Your goal -> The result should be the lines from the one that contains "Browse the Sci-Fi Movies category" to the final line of the entries below, copied exactly and with no pictures.

(Stored records)

···

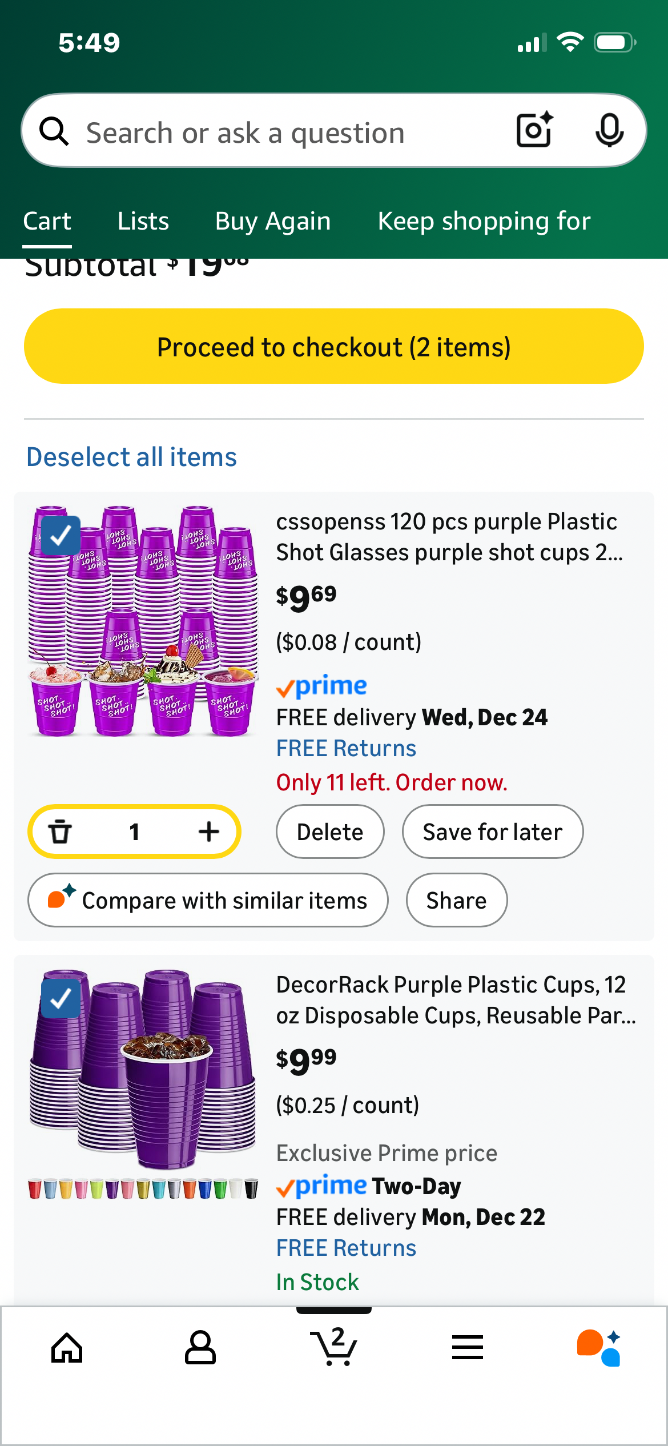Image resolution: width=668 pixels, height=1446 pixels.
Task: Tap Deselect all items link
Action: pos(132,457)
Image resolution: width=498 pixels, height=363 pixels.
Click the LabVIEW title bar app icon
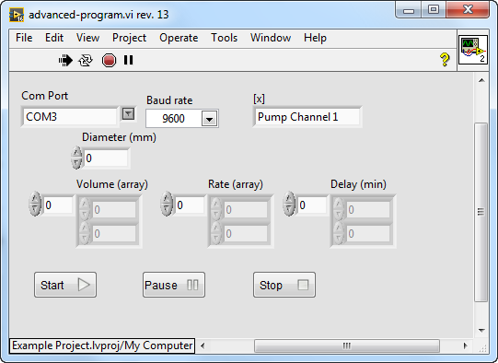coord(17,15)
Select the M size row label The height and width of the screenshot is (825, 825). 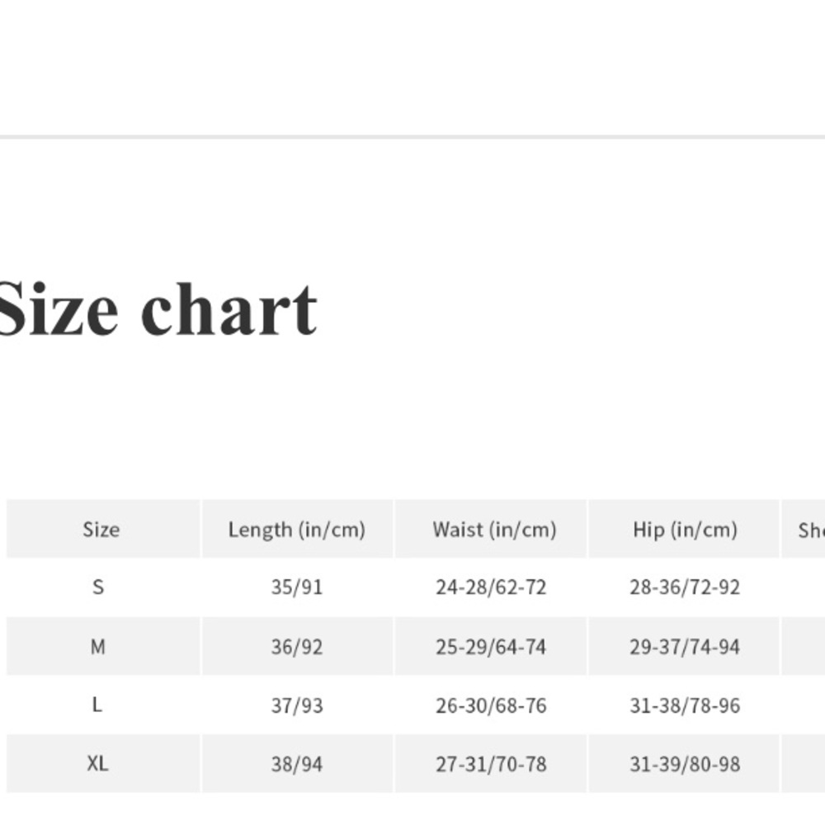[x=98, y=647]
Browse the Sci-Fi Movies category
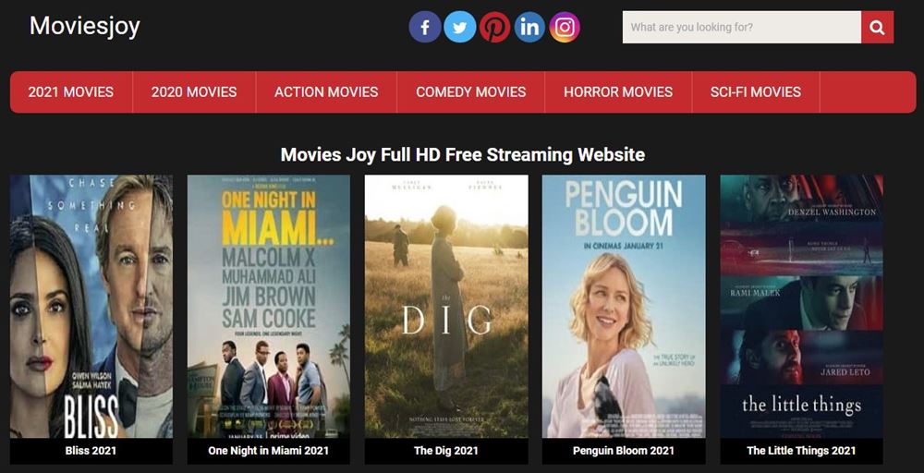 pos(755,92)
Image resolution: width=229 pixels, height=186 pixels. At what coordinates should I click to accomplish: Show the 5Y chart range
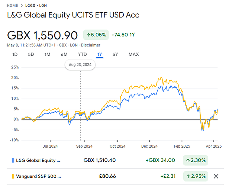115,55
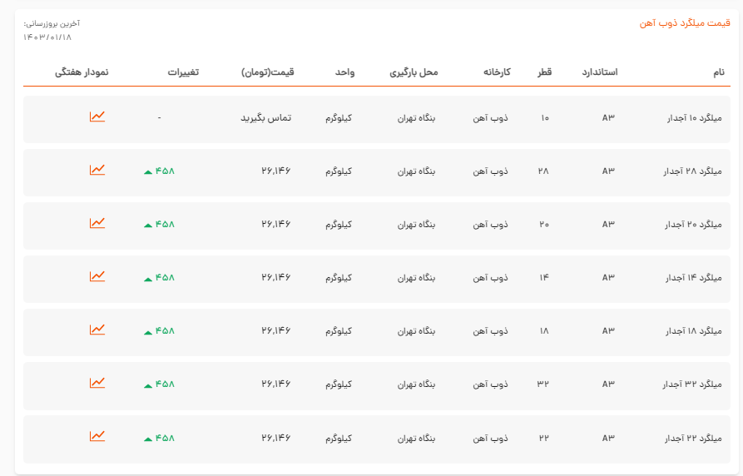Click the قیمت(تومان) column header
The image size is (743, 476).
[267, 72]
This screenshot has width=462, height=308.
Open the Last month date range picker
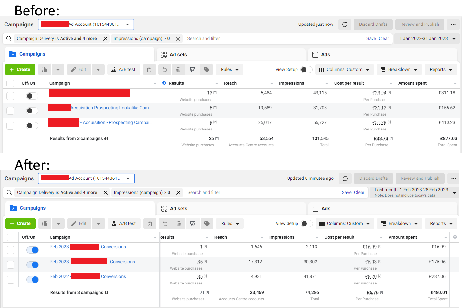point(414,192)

···

Answer to this task ->
Browse the Sci-Fi Movies category
 pos(755,92)
Image resolution: width=229 pixels, height=186 pixels. At what coordinates should I click to accomplish: Show the 5Y chart range
115,55
Click the قیمت(تومان) column header
The image size is (743, 476).
[267, 72]
This screenshot has width=462, height=308.
Open the Last month date range picker
point(414,192)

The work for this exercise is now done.